L’avocat de la défense a soutenu que la désignation VLOP porte atteinte de manière disproportionnée aux droits fondamentaux de faire des affaires en imposant un régime conçu pour les modèles axés sur la publicité.

Une défense similaire a échoué pour le détaillant de mode allemand. Zalando, qui a perdu un défi parallèle en septembre 2025. Cette décision antérieure a établi une jurisprudence croissante contre les marchés cherchant à se différencier des géants des médias sociaux.

Le champ de bataille : un bilan mitigé pour Bruxelles

Bien que la décision marque une victoire substantielle pour la Commission, elle arrive au milieu d’un bilan juridique mitigé pour l’application de la DSA.

La victoire de Bruxelles contraste fortement avec la décision du 10 septembre 2025, où Meta et TikTok ont réussi. a contesté la méthodologie des frais de surveillance pour des raisons procédurales. Dans ce cas, le tribunal a annulé le calcul des frais, obligeant les régulateurs à recalculer les prélèvements.

Pourtant, la décision Amazon suggère que le fond du règlement (ses désignations et obligations) est juridiquement solide, même si les mécanismes d’application sont vulnérables aux attaques procédurales.

Une telle nuance juridique est cruciale alors que la Commission est confrontée à un contexte géopolitique instable. Même l’administration Trump a intensifié son discours contre la réglementation numérique européenne, menaçant d’imposer des droits de douane aux pays appliquant des règles qu’elle juge discriminatoires à l’égard des entreprises américaines.
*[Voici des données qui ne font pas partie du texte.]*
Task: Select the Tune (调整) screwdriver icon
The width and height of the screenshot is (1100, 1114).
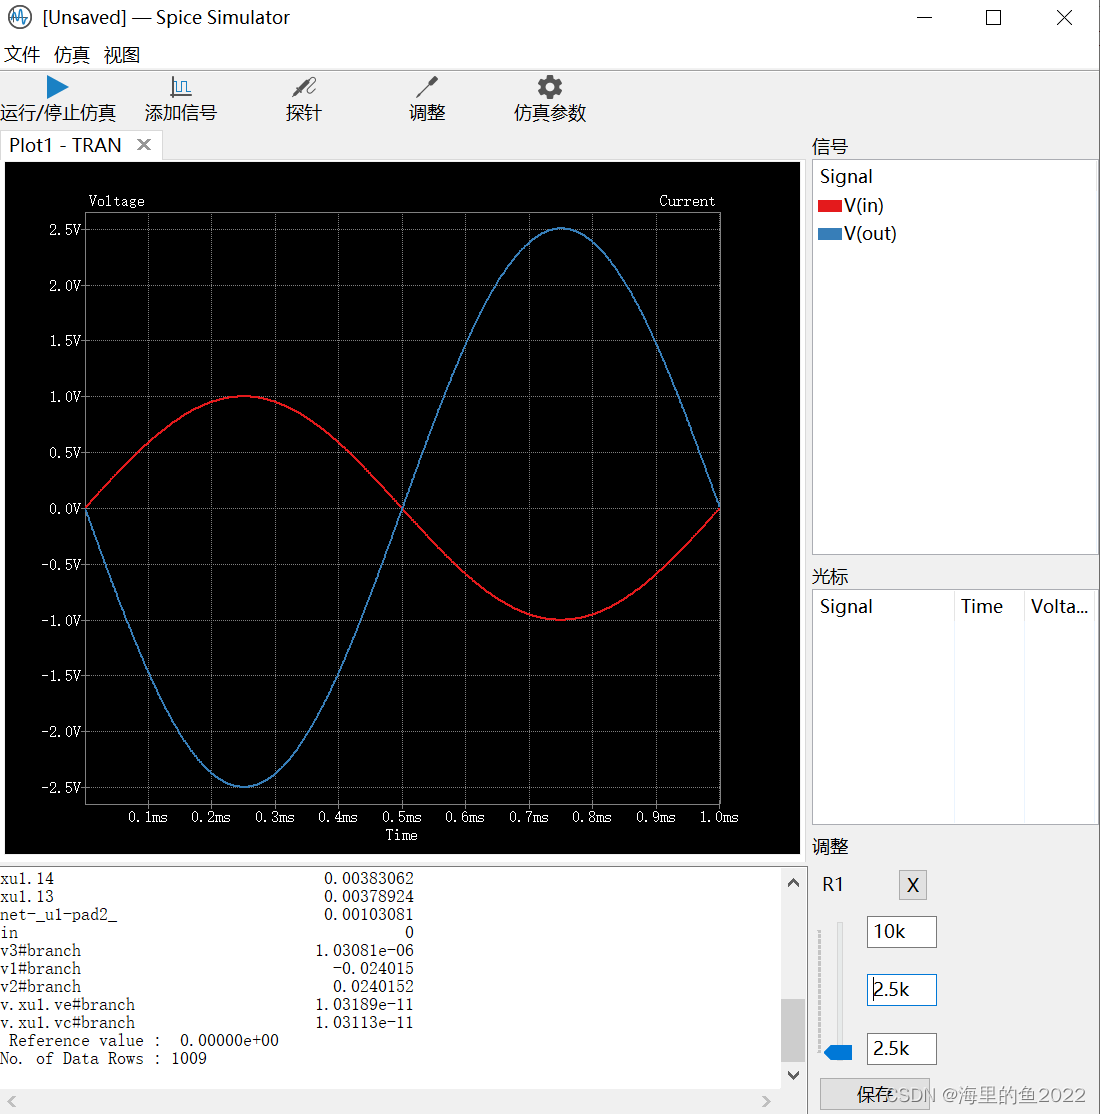Action: (427, 88)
Bruxelles ne montre aucun signe de recul. Publié quelques jours seulement avant la décision, le rapport d’évaluation de la Commission européenne du 17 novembre a confirmé que les seuils de désignation actuels restent « adaptés à leur objectif ».
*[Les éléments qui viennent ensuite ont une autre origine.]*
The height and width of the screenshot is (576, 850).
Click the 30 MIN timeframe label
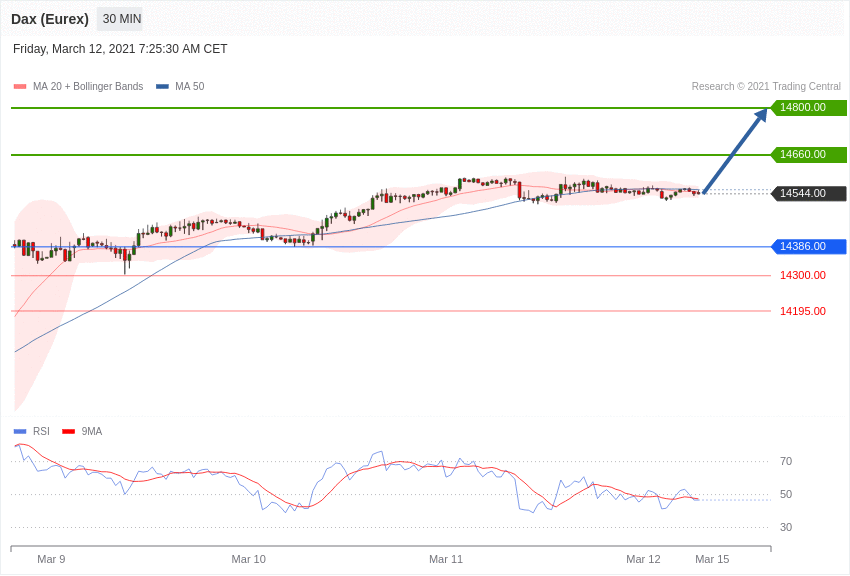coord(121,19)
Il signale un engagement continu envers le cadre réglementaire actuel, indépendamment des pressions externes ou des litiges en cours. Pour l’instant, le Tribunal a validé l’approche de l’UE : si une plateforme est suffisamment grande pour toucher une partie significative de la population, elle porte une responsabilité systémique, indépendamment de ce qu’elle vend.